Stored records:

=-=-=-=-=

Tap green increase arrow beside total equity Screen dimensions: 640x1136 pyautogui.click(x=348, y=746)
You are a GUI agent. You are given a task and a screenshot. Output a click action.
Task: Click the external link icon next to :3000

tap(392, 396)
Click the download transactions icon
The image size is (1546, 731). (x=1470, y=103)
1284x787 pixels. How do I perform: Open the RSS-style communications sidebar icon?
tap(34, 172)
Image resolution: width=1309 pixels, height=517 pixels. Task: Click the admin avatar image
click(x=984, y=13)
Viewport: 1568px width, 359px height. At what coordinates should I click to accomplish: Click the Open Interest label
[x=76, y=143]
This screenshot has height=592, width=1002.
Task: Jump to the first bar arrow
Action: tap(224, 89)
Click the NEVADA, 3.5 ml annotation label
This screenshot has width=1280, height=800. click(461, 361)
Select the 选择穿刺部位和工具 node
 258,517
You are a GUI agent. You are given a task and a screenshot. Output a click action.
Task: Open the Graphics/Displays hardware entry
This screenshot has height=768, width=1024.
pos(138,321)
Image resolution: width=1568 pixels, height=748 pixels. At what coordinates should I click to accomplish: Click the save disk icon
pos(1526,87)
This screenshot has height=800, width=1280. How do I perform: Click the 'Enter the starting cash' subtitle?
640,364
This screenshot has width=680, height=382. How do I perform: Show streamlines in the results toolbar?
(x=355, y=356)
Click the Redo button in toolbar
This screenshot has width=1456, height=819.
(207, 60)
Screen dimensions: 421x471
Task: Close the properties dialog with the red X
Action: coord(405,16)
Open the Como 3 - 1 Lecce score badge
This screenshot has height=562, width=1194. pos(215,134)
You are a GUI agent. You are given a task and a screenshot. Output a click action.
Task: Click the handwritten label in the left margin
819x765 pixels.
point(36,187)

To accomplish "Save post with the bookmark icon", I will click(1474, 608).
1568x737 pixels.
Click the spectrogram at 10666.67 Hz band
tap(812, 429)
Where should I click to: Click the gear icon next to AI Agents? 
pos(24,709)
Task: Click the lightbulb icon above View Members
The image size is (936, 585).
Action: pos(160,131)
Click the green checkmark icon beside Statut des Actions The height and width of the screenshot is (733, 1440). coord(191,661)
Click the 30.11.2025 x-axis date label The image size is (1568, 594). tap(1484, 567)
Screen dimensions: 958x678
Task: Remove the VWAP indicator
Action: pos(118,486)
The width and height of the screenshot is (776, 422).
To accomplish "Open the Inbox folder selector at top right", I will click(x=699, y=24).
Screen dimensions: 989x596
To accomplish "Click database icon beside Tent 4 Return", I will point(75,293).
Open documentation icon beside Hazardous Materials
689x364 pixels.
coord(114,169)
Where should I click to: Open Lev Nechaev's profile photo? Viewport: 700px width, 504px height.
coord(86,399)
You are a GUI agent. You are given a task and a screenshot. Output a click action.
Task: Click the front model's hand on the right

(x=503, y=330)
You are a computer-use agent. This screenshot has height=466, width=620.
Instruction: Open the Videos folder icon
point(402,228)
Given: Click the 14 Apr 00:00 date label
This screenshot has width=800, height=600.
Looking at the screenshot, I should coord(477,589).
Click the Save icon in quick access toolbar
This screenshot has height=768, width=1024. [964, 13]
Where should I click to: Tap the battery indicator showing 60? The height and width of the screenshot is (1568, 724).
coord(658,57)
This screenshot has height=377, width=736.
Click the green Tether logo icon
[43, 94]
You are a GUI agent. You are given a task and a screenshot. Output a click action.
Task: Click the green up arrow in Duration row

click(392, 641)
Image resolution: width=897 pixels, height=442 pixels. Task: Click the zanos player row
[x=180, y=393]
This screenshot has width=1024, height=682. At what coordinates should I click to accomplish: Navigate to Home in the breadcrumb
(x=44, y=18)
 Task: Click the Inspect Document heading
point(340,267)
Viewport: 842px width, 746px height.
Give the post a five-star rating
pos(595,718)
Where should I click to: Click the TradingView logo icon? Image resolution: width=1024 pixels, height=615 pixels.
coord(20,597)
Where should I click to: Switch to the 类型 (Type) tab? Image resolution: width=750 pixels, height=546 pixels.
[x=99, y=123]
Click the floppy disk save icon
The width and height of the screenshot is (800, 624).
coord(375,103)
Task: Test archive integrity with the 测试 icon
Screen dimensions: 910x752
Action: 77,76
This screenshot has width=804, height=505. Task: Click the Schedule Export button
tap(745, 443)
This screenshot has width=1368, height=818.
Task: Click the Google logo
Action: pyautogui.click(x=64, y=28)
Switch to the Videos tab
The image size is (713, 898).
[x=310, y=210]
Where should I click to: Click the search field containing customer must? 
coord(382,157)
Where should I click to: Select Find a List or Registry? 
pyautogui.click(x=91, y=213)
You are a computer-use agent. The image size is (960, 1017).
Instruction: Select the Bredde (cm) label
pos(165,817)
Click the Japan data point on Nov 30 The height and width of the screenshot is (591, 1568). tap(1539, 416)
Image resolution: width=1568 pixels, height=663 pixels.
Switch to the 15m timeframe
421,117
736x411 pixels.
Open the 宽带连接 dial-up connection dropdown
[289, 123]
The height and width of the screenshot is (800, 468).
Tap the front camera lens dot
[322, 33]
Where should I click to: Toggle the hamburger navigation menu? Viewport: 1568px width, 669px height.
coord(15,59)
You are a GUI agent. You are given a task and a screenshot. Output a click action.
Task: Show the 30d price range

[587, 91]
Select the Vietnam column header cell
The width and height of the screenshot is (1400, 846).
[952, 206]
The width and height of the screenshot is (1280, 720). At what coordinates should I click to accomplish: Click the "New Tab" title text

=-=-=-=-=

Where a line of the data above includes the string "computer", pull it out.

You are a computer-use agent. This screenshot has height=466, width=620.
You are a computer-use agent. The image size is (960, 1017).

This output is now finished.